Below are records; please write out exactly the lines from the first line through the line containing "Given: Click USWC current period value 2755", with no pictures.

Pixel coordinate grounding data
------------------------------

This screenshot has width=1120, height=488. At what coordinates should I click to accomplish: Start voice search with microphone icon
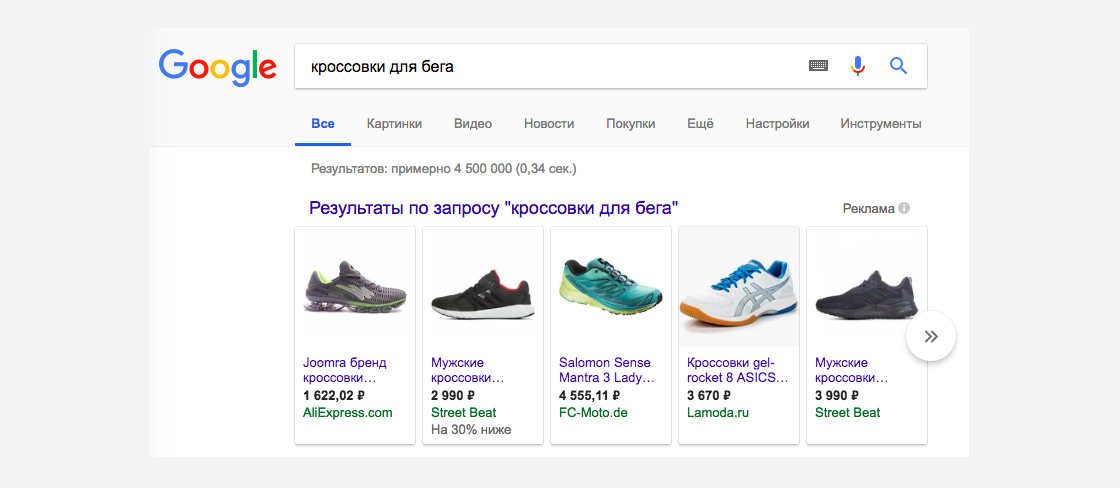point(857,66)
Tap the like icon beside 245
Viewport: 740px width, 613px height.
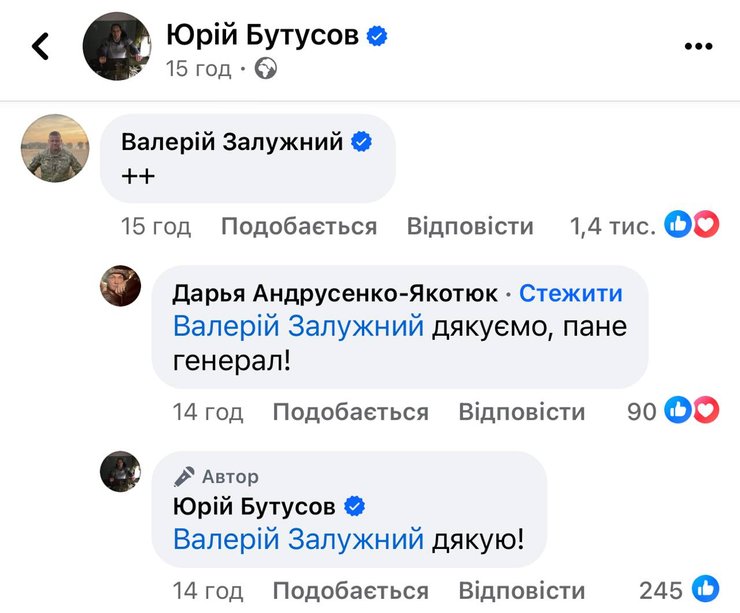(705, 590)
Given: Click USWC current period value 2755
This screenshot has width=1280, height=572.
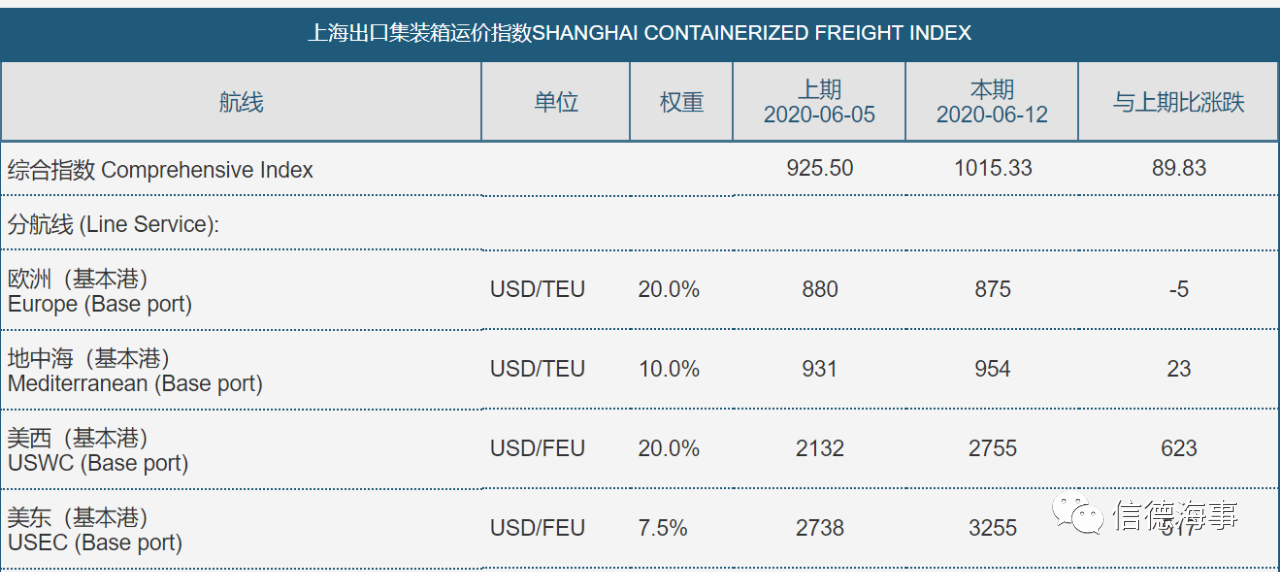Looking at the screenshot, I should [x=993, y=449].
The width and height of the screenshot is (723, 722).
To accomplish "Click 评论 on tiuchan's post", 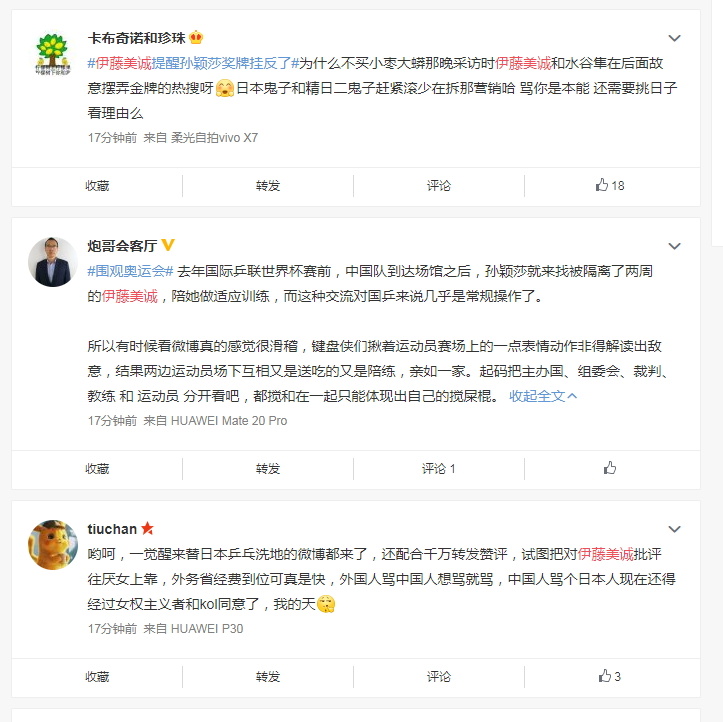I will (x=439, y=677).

------------------------------

RESULT BELOW:
This screenshot has width=1120, height=488. At what coordinates should I click to accomplish: Start voice search with microphone icon
point(857,66)
Tap the like icon beside 245
Viewport: 740px width, 613px height.
(705, 590)
Given: Click USWC current period value 2755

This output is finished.